What you will do
Return each line of the material verbatim.

:: Data for review

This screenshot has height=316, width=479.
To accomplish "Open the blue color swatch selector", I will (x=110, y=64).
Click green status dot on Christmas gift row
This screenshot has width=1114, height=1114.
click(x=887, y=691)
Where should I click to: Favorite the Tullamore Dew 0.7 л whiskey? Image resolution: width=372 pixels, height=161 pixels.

::::

Solution to the problem
This screenshot has height=316, width=479.
To accomplish "Open the blue color swatch selector", I will (x=110, y=64).
Click green status dot on Christmas gift row
This screenshot has width=1114, height=1114.
click(x=887, y=691)
Where should I click to: Favorite the Tullamore Dew 0.7 л whiskey? Image resolution: width=372 pixels, height=161 pixels.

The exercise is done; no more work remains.